Twitter scored 2.3 million total viewers for its first-ever livestream of an NFL game on Thursday night, according to figures provided by the NFL on Friday that counted a view once the broadcast had played 100% in-view for at least three seconds.
Like the livestream’s viewing experience, the viewership figure is fine but not outstanding. Of course plenty more people tuned into the TV broadcast — specifically 48.1 million people — but that’s to be expected. Digitally distributed live sports is still in the proverbial first quarter.
But Twitter’s free, global livestream of an NFL game last night was outscored by Yahoo’s free, global livestream of an NFL game last year. While 2.3 million people tuned in at some point during Twitter’s broadcast — 2.1 million when not including the pre-game show — 15.2 million tuned in at some point during Yahoo’s.
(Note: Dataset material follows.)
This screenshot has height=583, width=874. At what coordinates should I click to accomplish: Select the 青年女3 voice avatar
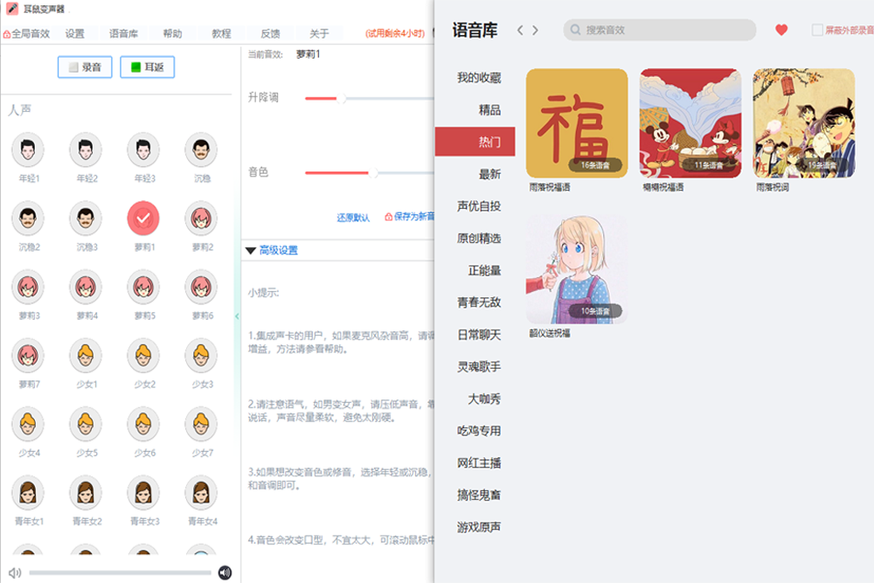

Put another way: roughly as many people tuned into Twitter’s livestream in total as were estimated to have watched Yahoo’s at any given minute. Twitter’s average per-minute viewership, the metric used to count TV audiences, was 243,000 people, whereas Yahoo’s was pegged at 2.36 million (for what it’s worth, CBS’s and NFL Network’s TV broadcasts of the game on Thursday night averaged 15.4 million viewers because TV).
Twitter’s NFL livestream also appears to have fallen short of Yahoo’s when it comes to how many minutes the average viewer spent watching the digital broadcast. On Twitter each person tuned in for 22 minutes on average. On Yahoo each person tuned in for roughly 30 minutes, after doing the math based on 15.2 million total viewers and 460 million total minutes viewed. For more concrete Yahoo viewership figures, 1.65 million people were watching for the 30 seconds that eHealth’s ad ran near the end of the game’s third quarter, and Arby’s 15-second first-quarter ad and 15-second fourth-quarter spot combined to total 3.2 million unique viewers, according to viewership stats that Yahoo provided the two brands for their ads.
There could be any number of reasons why Twitter’s viewership fell short of Yahoo’s, though I doubt the match-up itself was the problem (Bills/Jets beats Bills/Jaguars every time).
1) More people were interested in Yahoo’s livestream because it was the first-ever free, global livestream of an NFL game, and “first-ever” can count for a lot. 2) Yahoo streamed the game on its home page, so some number of those viewers could have been incidental, not intentional, and the viewership figures inflated (but maybe not by much when considering the 3-second threshold for Twitter’s viewership figures). 3) Yahoo’s broadcast came on a Sunday morning in the U.S., and even though that stream started at 6:30 am on the West Coast, more people may have been willing and able to watch on a weekend morning than were able to on a workweek evening. 4) Twitter wasn’t able to make as many people aware of or interested in its NFL livestream as Yahoo was.
Fortunately for Twitter, this isn’t a sudden-death situation. It has nine more games this season to make people aware of its livestreams and convert them into audience members.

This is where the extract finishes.